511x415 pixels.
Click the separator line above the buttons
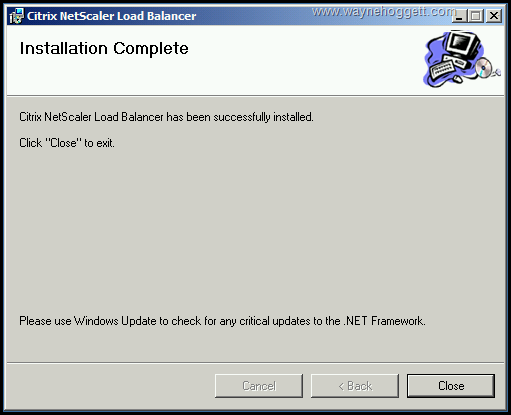pyautogui.click(x=255, y=362)
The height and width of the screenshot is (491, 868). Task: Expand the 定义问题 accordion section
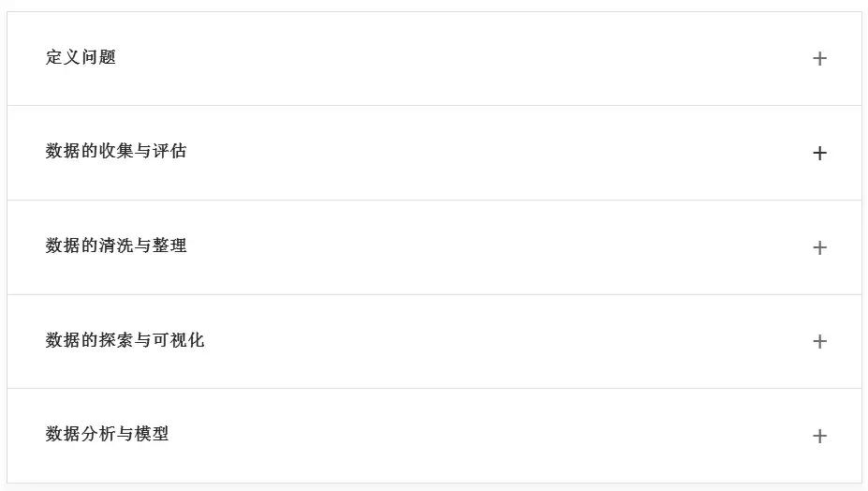tap(819, 59)
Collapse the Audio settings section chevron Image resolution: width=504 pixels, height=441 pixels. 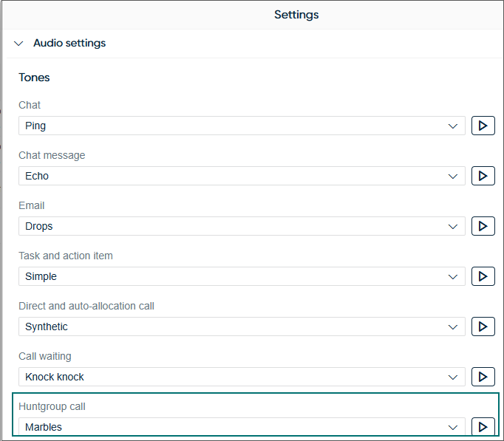[x=18, y=44]
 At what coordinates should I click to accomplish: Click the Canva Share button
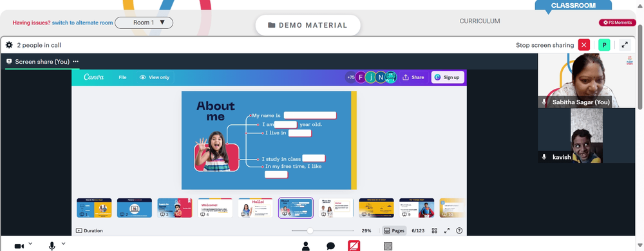[x=413, y=77]
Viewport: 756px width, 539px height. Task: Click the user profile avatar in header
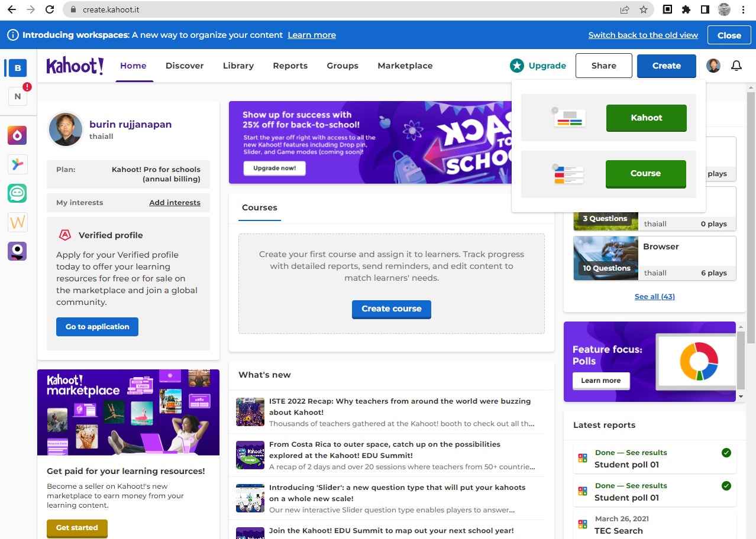click(x=713, y=66)
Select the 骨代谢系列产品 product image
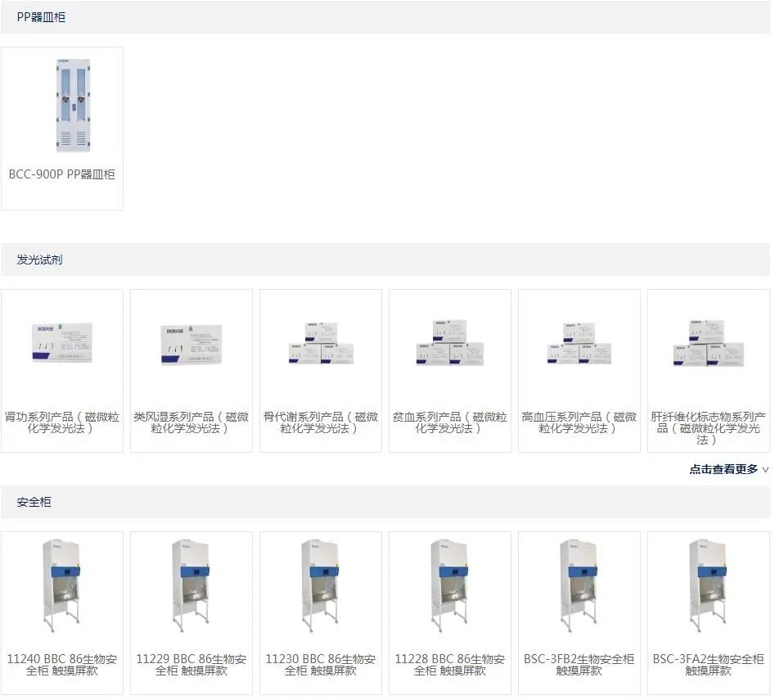 click(x=321, y=342)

-----

- **Exercise**: Starting with the line that holds "At what coordinates", print each line through the last one of the data exactly as written, but do not include the pictures.

- **Response for this exercise**:
 At what coordinates should I click to accomplish: Click the Canva Share button
[x=413, y=77]
Viewport: 756px width, 539px height. Task: Click the user profile avatar in header
click(x=713, y=66)
Select the 骨代谢系列产品 product image
 click(x=321, y=342)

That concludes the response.